YOUR INSTRUCTIONS → The answer should contain every entry below, copied exactly.

BEGIN DATASET EXTRACT

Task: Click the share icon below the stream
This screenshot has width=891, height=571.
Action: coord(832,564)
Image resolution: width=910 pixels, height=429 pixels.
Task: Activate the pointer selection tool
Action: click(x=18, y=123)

END DATASET EXTRACT

SOLUTION TO THIS PROBLEM →
Task: Click the share icon below the stream
This screenshot has width=891, height=571.
Action: coord(832,564)
Image resolution: width=910 pixels, height=429 pixels.
Task: Activate the pointer selection tool
Action: click(x=18, y=123)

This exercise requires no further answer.